| List of tasks |
1 – In the StyleGAN text, what is the second model that trains the generator called?
2 – Please repeat word for word the part of the StyleGAN text starting at "This limited understanding" and ending at "to the generator model.".

| Text to read |
------------------------------------------------

Impressive results achieved with the StyleGAN architecture when used to generate synthetic human faces.

Kick-start your project with my new book Generative Adversarial Networks with Python, including step-by-step tutorials and the Python source code files for all examples.

Let’s get started.

A Gentle Introduction to Style Generative Adversarial Network (StyleGAN)
Photo by Ian D. Keating, some rights reserved.

Overview

This tutorial is divided into four parts; they are:

Lacking Control Over Synthesized Images
Control Style Using New Generator Model
What Is the StyleGAN Model Architecture
Examples of StyleGAN Generated Images

Lacking Control Over Synthesized Images

Generative adversarial networks are effective at generating high-quality and large-resolution synthetic images.

The generator model takes as input a point from latent space and generates an image. This model is trained by a second model, called the discriminator, that learns to differentiate real images from the training dataset from fake images generated by the generator model. As such, the two models compete in an adversarial game and find a balance or equilibrium during the training process.

Many improvements to the GAN architecture have been achieved through enhancements to the discriminator model. These changes are motivated by the idea that a better discriminator model will, in turn, lead to the generation of more realistic synthetic images.

As such, the generator has been somewhat neglected and remains a black box. For example, the source of randomness used in the generation of synthetic images is not well understood, including both the amount of randomness in the sampled points and the structure of the latent space.

Yet the generators continue to operate as black boxes, and despite recent efforts, the understanding of various aspects of the image synthesis process, […] is still lacking. The properties of the latent space are also poorly understood …

— A Style-Based Generator Architecture for Generative Adversarial Networks, 2018.

This limited understanding of the generator is perhaps most exemplified by the general lack of control over the generated images. There are few tools to control the properties of generated images, e.g. the style. This includes high-level features such as background and foreground, and fine-grained details such as the features of synthesized objects or subjects.

This requires both disentangling features or properties in images and adding controls for these properties to the generator model.

Want to Develop GANs from Scratch?

Take my free 7-day email crash course now (with sample code).

Click to sign-up and also get a free PDF Ebook version of the course.

Control Style Using New Generator Model

The Style Generative Adversarial Network, or StyleGAN for short, is an extension to the GAN architecture to give control over the disentangled style properties of generated images.

Our generator starts from a learned constant input and adjusts the “style” of the image at each convolution layer based on the latent code, therefore directly controlling the strength of image features at different scales

— A Style-Based Generator Architecture for Generative Adversarial Networks, 2018.

------------------------------------------------

| Records provided |

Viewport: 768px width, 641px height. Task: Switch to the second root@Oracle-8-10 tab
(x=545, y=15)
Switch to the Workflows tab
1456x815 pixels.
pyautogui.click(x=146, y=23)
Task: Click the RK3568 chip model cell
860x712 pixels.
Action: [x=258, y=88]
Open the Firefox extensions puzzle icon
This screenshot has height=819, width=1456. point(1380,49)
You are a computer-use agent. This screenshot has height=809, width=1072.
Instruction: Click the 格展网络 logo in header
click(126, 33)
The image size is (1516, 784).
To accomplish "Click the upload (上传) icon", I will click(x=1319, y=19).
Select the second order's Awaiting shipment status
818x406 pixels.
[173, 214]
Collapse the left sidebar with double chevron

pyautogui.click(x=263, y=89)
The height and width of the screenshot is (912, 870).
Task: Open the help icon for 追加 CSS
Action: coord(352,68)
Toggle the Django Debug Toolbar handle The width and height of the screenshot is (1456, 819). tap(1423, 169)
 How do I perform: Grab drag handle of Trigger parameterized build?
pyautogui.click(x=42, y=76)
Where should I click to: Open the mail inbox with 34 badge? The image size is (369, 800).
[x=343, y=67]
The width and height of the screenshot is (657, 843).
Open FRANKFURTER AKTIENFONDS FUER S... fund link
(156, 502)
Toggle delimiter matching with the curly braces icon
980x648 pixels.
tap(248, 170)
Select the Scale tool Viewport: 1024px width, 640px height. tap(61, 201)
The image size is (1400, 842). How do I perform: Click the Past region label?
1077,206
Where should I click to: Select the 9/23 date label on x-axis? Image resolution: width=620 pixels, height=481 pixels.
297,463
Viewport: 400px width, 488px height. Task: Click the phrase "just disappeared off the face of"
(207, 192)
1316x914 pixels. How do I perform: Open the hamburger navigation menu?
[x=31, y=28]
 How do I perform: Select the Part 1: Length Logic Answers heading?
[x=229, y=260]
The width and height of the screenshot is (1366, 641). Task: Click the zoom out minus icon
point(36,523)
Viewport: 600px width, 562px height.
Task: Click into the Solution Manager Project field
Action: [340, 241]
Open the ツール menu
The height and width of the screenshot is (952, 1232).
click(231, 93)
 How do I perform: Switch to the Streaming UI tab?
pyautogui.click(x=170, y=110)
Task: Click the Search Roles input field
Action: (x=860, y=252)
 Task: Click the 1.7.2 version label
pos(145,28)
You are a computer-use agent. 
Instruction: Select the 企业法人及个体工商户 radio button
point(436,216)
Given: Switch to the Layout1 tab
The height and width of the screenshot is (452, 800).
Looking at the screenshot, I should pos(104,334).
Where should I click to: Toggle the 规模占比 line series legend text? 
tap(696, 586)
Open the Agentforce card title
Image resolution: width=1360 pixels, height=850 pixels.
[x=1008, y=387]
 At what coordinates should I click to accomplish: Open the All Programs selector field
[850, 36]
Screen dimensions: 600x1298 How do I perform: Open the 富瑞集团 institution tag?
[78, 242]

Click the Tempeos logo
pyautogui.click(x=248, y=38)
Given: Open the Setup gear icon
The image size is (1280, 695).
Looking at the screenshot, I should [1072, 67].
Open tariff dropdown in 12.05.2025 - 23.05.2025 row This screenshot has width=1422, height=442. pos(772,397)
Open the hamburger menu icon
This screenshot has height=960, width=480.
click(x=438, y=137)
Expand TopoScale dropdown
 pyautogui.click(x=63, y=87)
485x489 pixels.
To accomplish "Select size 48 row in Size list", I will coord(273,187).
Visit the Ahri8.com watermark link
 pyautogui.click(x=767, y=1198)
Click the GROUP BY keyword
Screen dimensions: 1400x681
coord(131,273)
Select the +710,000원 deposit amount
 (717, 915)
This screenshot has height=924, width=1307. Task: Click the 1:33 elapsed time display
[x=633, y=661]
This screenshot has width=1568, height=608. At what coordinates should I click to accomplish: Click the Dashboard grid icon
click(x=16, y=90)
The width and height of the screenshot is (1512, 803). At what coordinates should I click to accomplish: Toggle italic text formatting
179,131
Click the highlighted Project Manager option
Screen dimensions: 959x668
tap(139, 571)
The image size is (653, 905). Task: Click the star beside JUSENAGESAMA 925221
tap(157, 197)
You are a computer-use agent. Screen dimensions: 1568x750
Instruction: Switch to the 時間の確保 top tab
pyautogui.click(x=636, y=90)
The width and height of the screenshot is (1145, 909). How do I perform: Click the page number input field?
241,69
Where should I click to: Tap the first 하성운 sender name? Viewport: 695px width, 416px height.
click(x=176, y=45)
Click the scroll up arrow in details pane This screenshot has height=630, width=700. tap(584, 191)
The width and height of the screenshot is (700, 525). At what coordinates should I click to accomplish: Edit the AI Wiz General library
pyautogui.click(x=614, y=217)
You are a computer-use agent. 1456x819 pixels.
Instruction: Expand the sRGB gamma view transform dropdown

------------------------------------------------

| Outputs by task |
1 – The discriminator.

2 –
This limited understanding of the generator is perhaps most exemplified by the general lack of control over the generated images. There are few tools to control the properties of generated images, e.g. the style. This includes high-level features such as background and foreground, and fine-grained details such as the features of synthesized objects or subjects.

This requires both disentangling features or properties in images and adding controls for these properties to the generator model.